High-Throughput Data Pipeline Platform
Designed and built a data pipeline platform processing over 10 million records daily for a client in the financial services sector, replacing a fragile batch ETL process that regularly missed SLAs.
The Problem
The client ran a nightly batch ETL job that ingested transaction data from
several upstream systems, transformed it, and loaded it into a reporting
warehouse. The job had grown organically over years and was:
- Missing its four-hour SLA window on roughly 20% of nights
- Nearly impossible to debug — a single Python script with 4 000 lines and
no tests - Completely sequential; one failed upstream feed would block the entire run
Constraints
- Could not change the upstream data sources or their formats
- Warehouse schema was owned by a separate team and changed infrequently
- Target throughput: 10 M+ records per day with a two-hour completion window
- Compliance requirement: full audit trail for every record transformation
My Approach
I redesigned the pipeline around three principles:
-
Parallelism by default: each upstream source became an independent
pipeline stage, fanned out with Python’sconcurrent.futures. A failed
feed no longer blocked others. -
Idempotent, restartable stages: each transformation step wrote to a
staging table keyed on a content hash.
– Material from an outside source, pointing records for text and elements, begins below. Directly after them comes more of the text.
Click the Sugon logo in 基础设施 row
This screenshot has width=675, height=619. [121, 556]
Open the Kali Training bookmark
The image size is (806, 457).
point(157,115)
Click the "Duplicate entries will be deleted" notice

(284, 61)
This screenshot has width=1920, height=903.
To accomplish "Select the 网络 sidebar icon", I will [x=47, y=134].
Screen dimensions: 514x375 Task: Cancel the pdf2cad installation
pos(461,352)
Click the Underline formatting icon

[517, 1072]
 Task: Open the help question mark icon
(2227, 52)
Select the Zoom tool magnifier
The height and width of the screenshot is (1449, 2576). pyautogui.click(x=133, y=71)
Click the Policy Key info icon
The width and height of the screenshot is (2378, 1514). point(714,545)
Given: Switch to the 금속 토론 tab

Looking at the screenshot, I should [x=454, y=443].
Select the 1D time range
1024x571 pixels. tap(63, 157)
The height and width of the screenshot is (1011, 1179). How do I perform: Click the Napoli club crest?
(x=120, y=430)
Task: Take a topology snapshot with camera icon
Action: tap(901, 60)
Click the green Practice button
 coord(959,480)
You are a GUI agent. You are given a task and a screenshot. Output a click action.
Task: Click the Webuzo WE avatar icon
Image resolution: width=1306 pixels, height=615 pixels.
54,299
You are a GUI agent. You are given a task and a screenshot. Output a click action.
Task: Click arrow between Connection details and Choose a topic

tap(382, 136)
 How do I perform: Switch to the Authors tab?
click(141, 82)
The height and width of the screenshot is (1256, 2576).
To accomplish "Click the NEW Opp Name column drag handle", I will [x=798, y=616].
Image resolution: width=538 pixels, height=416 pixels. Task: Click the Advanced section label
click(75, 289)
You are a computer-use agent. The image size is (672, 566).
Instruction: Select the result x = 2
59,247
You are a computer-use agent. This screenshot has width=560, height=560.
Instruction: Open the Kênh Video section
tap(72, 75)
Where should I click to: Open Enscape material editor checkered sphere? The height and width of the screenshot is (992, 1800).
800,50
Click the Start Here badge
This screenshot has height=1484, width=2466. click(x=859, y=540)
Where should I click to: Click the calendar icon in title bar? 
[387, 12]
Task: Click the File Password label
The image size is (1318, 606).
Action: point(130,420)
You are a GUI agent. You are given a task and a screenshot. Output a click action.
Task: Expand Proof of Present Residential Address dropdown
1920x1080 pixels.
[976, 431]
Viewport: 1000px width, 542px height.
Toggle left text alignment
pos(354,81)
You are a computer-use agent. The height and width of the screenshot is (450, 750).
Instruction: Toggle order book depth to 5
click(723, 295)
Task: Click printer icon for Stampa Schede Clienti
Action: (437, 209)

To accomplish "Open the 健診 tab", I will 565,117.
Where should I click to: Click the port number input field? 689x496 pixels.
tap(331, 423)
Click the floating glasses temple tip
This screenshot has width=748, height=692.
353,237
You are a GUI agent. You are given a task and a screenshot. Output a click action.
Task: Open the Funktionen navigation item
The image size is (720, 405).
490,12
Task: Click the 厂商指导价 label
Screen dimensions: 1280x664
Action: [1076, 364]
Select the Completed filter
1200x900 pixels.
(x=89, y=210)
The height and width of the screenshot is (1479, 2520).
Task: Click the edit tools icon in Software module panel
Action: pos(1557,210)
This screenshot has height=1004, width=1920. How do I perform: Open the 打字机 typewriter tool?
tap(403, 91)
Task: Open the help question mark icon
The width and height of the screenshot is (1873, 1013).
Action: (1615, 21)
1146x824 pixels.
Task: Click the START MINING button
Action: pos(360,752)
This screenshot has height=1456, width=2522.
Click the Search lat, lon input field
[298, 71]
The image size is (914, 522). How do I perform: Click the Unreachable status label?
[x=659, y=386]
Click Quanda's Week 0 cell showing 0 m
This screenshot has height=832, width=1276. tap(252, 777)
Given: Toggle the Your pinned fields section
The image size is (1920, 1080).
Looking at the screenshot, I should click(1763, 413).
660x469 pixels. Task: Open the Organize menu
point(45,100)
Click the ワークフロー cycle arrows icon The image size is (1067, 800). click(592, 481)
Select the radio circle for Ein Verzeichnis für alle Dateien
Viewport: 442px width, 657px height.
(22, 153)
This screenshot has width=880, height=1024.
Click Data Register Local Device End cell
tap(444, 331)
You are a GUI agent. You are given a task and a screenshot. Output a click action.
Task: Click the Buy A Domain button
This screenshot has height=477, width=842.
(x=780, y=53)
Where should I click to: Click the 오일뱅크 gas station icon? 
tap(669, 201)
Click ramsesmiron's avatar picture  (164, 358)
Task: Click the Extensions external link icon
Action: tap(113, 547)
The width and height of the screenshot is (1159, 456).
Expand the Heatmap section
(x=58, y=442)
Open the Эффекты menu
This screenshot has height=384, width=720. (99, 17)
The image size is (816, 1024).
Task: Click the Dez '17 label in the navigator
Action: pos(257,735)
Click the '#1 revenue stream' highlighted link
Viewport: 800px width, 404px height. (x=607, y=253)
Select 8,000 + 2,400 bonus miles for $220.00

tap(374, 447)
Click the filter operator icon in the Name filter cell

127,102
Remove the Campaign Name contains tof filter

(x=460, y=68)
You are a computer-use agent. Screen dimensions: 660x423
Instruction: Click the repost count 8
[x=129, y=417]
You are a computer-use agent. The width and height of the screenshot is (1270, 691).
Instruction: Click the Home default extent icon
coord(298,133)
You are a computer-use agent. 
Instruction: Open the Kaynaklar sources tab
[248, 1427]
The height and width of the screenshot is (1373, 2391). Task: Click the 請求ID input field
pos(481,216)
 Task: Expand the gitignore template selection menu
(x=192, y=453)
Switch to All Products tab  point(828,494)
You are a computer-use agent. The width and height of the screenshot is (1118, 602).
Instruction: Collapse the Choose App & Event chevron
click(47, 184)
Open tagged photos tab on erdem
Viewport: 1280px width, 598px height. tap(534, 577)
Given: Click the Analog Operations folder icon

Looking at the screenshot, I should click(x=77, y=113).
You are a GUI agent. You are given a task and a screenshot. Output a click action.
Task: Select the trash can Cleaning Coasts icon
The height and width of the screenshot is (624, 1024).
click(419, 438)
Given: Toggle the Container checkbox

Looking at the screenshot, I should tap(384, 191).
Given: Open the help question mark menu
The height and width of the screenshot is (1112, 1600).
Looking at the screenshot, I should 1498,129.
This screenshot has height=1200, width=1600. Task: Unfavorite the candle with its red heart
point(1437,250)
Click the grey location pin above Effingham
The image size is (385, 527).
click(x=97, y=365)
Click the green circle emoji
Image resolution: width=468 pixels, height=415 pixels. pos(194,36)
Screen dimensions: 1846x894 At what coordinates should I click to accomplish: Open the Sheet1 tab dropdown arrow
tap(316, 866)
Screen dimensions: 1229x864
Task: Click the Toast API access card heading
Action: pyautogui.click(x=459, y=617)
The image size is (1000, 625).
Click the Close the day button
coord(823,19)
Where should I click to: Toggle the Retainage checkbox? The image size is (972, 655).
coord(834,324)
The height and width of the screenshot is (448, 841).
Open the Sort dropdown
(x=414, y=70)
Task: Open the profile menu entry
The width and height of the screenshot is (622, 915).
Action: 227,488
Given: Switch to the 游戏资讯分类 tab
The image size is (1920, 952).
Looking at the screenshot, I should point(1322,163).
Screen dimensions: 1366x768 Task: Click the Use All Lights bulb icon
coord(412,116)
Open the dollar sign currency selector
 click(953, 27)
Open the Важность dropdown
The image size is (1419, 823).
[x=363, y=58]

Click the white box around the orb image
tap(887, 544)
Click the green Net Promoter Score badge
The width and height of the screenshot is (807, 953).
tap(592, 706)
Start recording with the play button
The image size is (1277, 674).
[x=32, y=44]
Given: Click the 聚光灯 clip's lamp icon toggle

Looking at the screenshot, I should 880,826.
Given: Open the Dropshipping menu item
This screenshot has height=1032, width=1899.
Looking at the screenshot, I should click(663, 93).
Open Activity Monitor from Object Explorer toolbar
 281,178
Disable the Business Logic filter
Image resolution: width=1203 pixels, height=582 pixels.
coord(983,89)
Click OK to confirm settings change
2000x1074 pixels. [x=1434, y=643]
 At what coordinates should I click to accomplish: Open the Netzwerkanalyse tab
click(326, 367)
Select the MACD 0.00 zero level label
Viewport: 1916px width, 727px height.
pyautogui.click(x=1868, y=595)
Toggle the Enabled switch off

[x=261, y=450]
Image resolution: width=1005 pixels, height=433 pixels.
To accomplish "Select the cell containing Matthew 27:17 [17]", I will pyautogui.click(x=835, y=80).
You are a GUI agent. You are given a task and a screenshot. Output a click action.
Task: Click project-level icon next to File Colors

Re-running a failed stage was safe
and cheap. -
Observability first: structured logging with a correlation ID per
pipeline run, plus a lightweight status table queryable by the ops team.
Mean time to diagnose a failure dropped from hours to minutes.
Results
- SLA compliance improved from ~80% to 99.6% over the first quarter after
launch - End-to-end runtime for a full daily load fell from an average of six hours
to under ninety minutes - The audit trail satisfied a subsequent compliance review with no
remediation required - Two junior developers maintained and extended the platform without needing
support from me after a two-week handover
What I’d Do Differently
The parallelism model worked well but was implemented with Python threads and
processes rather than a proper task queue. For the volume at the time this
was fine, but as data volumes grew the team eventually needed to migrate to a
proper orchestration tool. I would have introduced something like Celery or
a lightweight workflow engine from the start to avoid that migration cost.